* [WHAT THIS TASK INVOLVES]:
Find the word "browser" in the data below and copy each line that holds it.

START GIVEN ENTRIES

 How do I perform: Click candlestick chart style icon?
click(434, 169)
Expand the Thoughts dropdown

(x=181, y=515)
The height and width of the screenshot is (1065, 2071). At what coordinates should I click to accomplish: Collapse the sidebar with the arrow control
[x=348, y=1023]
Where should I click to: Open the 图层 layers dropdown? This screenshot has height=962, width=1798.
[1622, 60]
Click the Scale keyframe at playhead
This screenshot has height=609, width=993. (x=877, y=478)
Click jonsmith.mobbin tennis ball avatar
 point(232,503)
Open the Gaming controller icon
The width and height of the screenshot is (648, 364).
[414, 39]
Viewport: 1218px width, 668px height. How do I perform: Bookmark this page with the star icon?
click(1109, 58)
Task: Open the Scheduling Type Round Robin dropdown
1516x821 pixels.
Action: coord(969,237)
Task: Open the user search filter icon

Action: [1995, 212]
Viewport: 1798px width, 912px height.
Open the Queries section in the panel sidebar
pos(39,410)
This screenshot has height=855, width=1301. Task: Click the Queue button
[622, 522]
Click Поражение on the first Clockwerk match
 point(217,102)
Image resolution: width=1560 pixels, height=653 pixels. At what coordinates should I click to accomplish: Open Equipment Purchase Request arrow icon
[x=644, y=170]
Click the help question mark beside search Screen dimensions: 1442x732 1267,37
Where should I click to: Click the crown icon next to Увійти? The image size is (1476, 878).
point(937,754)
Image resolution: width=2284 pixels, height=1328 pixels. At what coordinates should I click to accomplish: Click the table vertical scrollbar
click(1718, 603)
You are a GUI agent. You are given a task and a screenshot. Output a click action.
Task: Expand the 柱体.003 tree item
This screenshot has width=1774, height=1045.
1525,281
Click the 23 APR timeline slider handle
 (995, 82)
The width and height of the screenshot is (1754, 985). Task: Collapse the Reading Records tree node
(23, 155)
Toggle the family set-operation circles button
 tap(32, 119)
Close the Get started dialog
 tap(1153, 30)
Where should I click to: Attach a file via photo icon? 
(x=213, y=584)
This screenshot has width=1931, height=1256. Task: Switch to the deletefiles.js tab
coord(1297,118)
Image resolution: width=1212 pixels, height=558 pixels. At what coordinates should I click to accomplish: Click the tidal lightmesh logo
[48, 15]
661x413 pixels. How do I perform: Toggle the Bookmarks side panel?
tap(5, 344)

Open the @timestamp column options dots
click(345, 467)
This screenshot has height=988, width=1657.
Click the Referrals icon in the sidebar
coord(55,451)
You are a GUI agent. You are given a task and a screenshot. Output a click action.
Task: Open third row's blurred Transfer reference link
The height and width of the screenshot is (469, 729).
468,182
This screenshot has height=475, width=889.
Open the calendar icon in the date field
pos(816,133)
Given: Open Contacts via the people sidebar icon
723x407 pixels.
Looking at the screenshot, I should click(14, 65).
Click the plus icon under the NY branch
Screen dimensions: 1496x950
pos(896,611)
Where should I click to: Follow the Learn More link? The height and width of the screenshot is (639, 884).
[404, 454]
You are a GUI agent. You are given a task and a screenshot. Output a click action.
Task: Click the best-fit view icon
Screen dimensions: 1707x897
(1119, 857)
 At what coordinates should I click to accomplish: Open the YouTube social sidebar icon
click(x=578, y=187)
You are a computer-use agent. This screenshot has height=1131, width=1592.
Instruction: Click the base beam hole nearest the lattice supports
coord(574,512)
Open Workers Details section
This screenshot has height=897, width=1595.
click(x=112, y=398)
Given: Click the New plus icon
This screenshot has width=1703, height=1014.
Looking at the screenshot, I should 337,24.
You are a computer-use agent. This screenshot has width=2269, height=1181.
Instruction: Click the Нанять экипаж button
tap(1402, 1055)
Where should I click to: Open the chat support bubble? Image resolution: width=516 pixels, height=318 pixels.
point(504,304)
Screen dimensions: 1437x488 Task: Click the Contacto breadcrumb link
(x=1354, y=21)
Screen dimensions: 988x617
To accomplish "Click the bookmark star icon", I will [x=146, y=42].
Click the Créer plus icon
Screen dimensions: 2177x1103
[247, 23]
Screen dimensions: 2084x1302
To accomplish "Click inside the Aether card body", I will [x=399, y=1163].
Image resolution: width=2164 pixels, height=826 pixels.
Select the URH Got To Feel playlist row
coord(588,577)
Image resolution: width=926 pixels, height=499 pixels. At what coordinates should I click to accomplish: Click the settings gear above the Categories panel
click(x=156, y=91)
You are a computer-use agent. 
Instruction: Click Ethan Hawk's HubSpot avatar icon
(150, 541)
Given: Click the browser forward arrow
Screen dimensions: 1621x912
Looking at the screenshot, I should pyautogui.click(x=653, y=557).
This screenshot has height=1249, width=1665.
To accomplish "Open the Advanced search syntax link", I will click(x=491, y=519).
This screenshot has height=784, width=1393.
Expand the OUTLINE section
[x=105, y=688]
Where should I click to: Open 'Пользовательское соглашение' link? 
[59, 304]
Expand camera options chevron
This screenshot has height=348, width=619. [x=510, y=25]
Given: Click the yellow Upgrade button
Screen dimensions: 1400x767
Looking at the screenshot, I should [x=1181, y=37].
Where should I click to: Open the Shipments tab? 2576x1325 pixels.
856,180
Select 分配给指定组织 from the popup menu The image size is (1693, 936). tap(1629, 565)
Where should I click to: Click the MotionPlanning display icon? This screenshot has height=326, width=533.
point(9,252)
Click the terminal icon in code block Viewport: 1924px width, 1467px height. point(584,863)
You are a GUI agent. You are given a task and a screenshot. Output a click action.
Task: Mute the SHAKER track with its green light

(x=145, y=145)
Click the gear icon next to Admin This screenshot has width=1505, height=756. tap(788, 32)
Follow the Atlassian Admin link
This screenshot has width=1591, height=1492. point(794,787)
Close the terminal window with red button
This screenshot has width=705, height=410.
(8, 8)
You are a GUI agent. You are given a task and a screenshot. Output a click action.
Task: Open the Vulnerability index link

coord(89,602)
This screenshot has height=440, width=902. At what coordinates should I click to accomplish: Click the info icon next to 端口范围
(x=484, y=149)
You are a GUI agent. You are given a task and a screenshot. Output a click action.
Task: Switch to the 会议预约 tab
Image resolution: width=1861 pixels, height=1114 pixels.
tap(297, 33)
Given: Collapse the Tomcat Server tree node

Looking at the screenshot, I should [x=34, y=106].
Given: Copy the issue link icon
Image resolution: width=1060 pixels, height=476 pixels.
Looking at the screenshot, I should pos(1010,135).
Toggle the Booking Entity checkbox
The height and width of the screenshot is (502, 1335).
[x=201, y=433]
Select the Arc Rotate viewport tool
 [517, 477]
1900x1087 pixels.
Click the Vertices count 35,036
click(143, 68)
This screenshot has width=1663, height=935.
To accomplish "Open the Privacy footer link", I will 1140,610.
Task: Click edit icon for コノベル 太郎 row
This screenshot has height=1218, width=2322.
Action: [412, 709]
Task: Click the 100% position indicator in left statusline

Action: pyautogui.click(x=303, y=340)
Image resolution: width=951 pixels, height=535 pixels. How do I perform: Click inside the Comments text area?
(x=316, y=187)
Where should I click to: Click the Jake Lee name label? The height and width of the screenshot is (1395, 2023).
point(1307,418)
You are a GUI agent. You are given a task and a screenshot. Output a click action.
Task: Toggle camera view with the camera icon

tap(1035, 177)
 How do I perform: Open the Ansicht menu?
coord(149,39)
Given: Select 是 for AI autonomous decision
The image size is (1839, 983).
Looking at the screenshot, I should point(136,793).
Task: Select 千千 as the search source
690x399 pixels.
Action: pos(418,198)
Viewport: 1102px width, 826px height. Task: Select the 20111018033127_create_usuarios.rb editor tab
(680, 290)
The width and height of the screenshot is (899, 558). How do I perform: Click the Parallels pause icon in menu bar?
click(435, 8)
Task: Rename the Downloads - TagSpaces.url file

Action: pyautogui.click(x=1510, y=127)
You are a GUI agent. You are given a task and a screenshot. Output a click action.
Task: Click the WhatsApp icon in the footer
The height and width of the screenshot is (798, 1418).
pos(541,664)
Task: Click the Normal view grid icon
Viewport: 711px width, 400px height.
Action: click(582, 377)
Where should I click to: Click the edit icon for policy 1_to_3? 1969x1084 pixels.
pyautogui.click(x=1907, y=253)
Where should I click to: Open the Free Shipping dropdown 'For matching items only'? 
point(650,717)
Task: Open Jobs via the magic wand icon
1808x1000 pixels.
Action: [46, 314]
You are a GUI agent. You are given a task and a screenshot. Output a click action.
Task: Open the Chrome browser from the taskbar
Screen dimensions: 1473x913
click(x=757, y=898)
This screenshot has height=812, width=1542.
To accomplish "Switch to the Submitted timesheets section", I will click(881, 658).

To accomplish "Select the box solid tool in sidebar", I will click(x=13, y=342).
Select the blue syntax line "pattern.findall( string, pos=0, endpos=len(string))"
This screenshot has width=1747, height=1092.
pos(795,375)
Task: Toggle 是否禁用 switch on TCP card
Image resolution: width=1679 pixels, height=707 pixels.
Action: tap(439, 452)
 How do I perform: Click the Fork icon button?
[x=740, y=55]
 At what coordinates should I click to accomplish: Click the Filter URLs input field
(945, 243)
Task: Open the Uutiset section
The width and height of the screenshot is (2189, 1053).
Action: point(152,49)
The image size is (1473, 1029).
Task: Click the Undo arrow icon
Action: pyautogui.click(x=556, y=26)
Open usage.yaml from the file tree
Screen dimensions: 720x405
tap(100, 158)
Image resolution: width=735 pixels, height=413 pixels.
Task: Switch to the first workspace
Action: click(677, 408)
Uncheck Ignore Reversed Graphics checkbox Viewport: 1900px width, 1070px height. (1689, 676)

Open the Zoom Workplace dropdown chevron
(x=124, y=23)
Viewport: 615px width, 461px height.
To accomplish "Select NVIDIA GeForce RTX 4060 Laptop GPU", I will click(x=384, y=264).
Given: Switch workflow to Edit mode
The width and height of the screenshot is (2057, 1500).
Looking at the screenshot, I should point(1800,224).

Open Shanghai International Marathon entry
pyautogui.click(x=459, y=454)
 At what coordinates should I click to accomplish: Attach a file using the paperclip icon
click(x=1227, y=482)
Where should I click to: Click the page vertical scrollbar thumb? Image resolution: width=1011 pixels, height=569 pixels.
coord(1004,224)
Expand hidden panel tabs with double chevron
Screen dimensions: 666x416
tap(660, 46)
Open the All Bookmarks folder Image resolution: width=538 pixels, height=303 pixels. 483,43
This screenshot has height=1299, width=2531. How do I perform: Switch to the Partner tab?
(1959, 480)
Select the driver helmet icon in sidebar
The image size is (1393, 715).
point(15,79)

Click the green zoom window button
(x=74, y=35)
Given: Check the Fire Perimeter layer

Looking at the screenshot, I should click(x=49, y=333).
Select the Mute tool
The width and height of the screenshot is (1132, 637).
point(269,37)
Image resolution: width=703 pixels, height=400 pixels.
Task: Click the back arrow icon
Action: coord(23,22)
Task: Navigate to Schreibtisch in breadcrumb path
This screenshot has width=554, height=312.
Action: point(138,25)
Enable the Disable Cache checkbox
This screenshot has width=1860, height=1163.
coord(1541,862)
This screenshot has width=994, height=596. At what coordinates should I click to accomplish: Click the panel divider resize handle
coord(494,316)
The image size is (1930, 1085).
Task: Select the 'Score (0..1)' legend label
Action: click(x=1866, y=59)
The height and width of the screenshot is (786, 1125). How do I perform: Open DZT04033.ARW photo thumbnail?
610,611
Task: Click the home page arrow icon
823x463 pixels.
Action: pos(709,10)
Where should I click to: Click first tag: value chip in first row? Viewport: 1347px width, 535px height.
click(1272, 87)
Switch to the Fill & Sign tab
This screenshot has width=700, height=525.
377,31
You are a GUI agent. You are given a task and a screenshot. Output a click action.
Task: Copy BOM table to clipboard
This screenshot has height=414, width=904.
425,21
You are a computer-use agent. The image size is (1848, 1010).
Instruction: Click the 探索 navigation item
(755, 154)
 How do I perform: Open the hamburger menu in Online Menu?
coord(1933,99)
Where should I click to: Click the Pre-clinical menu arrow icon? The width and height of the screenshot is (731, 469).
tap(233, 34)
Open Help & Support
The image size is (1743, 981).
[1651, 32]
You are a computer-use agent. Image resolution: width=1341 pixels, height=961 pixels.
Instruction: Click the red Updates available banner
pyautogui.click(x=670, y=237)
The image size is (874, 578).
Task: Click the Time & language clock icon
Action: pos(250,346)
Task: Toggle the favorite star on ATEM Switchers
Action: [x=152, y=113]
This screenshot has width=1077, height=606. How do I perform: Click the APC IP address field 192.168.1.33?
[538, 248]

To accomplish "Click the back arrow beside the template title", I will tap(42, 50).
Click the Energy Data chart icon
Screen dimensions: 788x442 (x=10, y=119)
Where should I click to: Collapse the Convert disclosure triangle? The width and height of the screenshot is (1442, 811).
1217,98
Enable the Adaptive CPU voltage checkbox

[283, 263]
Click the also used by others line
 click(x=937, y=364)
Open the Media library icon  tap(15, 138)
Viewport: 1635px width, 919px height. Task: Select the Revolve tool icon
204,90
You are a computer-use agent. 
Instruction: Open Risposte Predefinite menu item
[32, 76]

END GIVEN ENTRIES

* [ANSWER FOR THE TASK]:
Given: Click the browser forward arrow
Task: Open the Chrome browser from the taskbar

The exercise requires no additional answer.